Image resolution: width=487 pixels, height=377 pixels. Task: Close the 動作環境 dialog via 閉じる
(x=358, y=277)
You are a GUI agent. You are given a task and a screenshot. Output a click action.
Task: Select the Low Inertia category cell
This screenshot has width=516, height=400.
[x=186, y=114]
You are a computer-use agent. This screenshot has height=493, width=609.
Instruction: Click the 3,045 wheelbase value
==
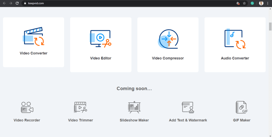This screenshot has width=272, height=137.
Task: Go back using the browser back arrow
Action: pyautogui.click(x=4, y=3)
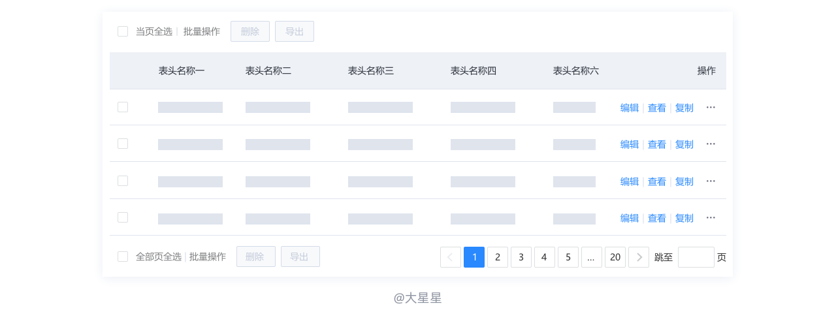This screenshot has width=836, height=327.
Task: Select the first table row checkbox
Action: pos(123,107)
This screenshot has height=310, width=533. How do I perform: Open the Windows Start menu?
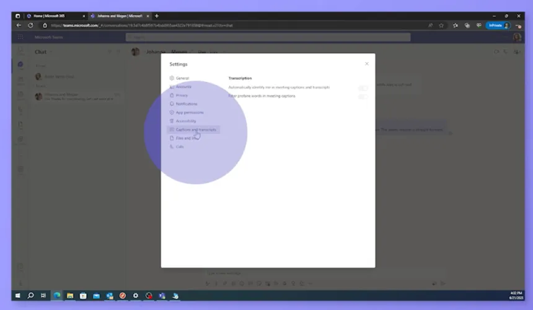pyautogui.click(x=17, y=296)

**PROBLEM TO WORK ON**
Would you print exactly, and only, the lines of the data above from the line with "This screenshot has width=516, height=400." through the line with "Instruction: Click the 3,045 wheelbase value", inclusive?

**PROBLEM SOLUTION**
This screenshot has width=516, height=400.
[x=186, y=114]
You are a computer-use agent. This screenshot has height=493, width=609.
Instruction: Click the 3,045 wheelbase value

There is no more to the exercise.